So…my two blog readers (Hey B! Hey R!) both already know this, but I am pregnant. Currently in week 10, though part of my brain has stopped understanding how weeks work since I’ve become immersed into pregnancy weeks. If your first birthday is technically celebrating the closing of your first year of life, is the 10th week of pregnancy celebrating the closing of the 10th week?

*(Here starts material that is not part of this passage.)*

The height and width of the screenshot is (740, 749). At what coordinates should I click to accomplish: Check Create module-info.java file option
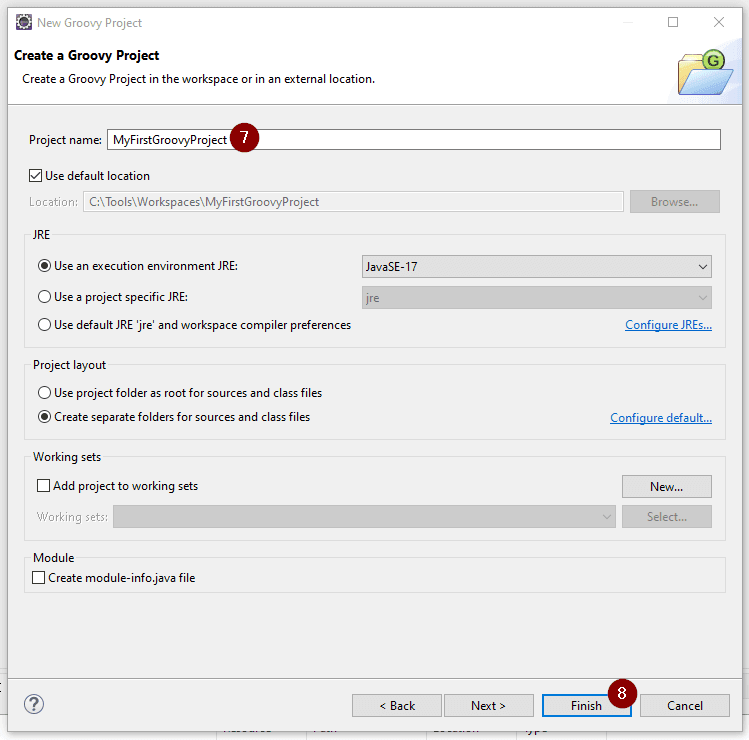[x=39, y=578]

I have been feeling pretty ambivilant. I’ve written a fair amount about fertility anxiety here, so I was initially very thankful it happened naturally. Physically, I have been feeling almost fine. Just like a 80% version of myself most days, meaning instead of doing anything after work, I’m prone to just vegging out, very often laying down on my sofa half-listening to a podcast. I haven’t felt very nauseated (though did more so when it was earlier on), and haven’t felt very different overall.
Last week and this week, I have started to feel very emotionally grumpy. Just not really in the mood to interact with anyone, uncomfortable in all situations for all sorts of reasons (I don’t want to be wearing pants, something smells weird, I could be taking a nap right now instead of doing this). I mostly do not want to hang out with people.
I haven’t been thinking too much about the longer-term yet because when I do, I get very overwhelmed. But am trying to slowly break the news to more people, so thought this would be an easy start.